Helen Bowater’s Sun Wu Kong "Monkey" was played by the superbly focussed NZ String Quartet, and Javanese gamelan orchestra, with additional out-of-sight but certainly not out-of-ear shot frog toys. Thomas Barker’s voice was rich and sonorous, and the shouted ketjak rhythms from the Balinese monkey dance made a cheeky, witty climax.

Horomono Horo and Megan Collins collaborated on Mata – producing haunting and ancient sounds of taonga puoro from Richard Nunns and Alastair Fraser, as well as endearing instruments from Minangkabau, in Sumatra, the saluang (flute) and rabab (fiddle).

Gareth Farr’s The Seventh Age, for Balinese gamelan, sheng, and viola made a quivering golden sound cloud that enveloped the hall in a kind of timeless peace. 

In Born, Irwansjah Harahap, from Batak territory in North Sumatra, brought a large ensemble of soloists together to support the delicate vocalizing of Rithaony Hutajulu. The recent traumatic experiences of earthquake-torn Sumatra were not far from thought.

Andrzej Nowicki composed Abstand und Naehe / Distance and Proximit,y an atmospheric work for Balinese gamelan and bassoon which was impressively played by Kylie Nesbit.

John Rae, Budhi Putra and Wayan Udane combined in a comically competitive trio, Drumming up a storm.

Ross Harris composition, Enteng / light, easy, was for Javanese and Balinese gamelan combined, a contemplative journey’s soundscape.

David Sander’s Wire Bronze and Spokes combined both gamelan orchestras with Daniel Beban’s ‘prepared’ spinning wheel. This enigmatic performer, behind a comic animal mask, turned in one of the most astonishing performances of the evening, producing sounds we never knew existed.
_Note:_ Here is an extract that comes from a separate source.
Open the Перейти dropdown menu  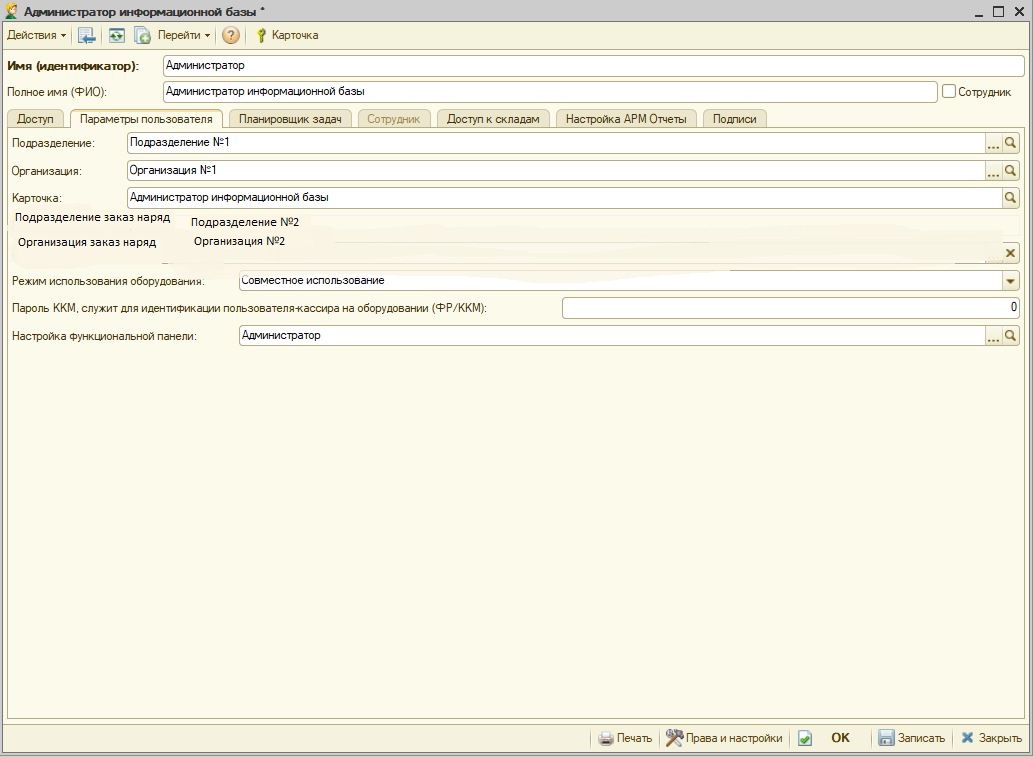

John Psathas in a revisited version of his celebrated Waiting for the Aeroplane gave Donald Nicholson a remarkable opportunity to play piano with such light and mesmerizing touch that we felt we were transported there to wait alongside. If only the plane could bring home the awaited friend.
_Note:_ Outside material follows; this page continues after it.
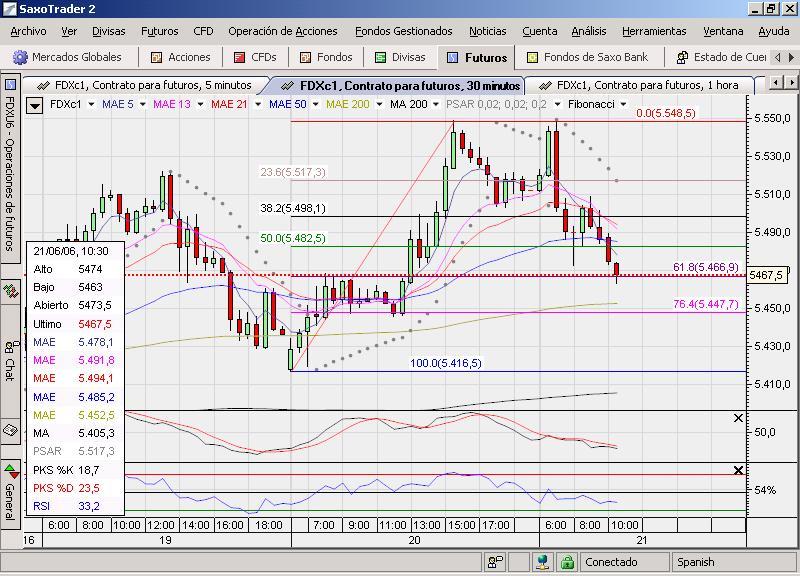Click the network globe status bar icon
This screenshot has height=576, width=800.
(543, 562)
Thomas Lambert in The Dancing Lights made a lively rhythmic line-up of gamelan, electric guitar and vocals, and Anton KiIllin’s Cycles, Shadows combined bassoon, viola, clarinet with Javanese gamelan continuo. All the works gave the impression of a very careful choice of instruments that contributed a pleasing unity to the programme yet allowed each work a freshness all its own.  The sequencing of items will have been the work of Jack Body. Genius at work.
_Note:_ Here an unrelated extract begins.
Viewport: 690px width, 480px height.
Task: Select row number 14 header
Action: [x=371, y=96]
And so the final item, Melangkah dan melangkah. To an electroacoustic score by Leon Delorenzo, a masked face on screen appears, hovers, is unsure, retreats -then slowly a live actor appears from the shadows beneath the screen. Wayang Yudane gave a spellbinding rendition of a diffident man, hesitating to commit to perform, then daring to show the tiniest fragments of filigree flutterings of foot, hand, ankle, fingers, neck, elbow that are the hallmark of exquisite Balinese, Cambodian, Thai classical dance traditions.

Such things are truly amongst the world’s endangered if not extinct species (the armed invasion of Bali by the Dutch, and the later murderous Cambodian genocide by Pol Pot saw to that.)  Only our awareness and respect can help even glimpse the memories, and take fragments of old ideas carefully forward. The existential power of this tentatively danced "non-dance" was profound, and could only have been delivered by a performer who knew and could do far more than he allowed himself to show.

More questions than answers. It seemed a quiet if triumphant metaphor for the whole concert, for the career, for the life.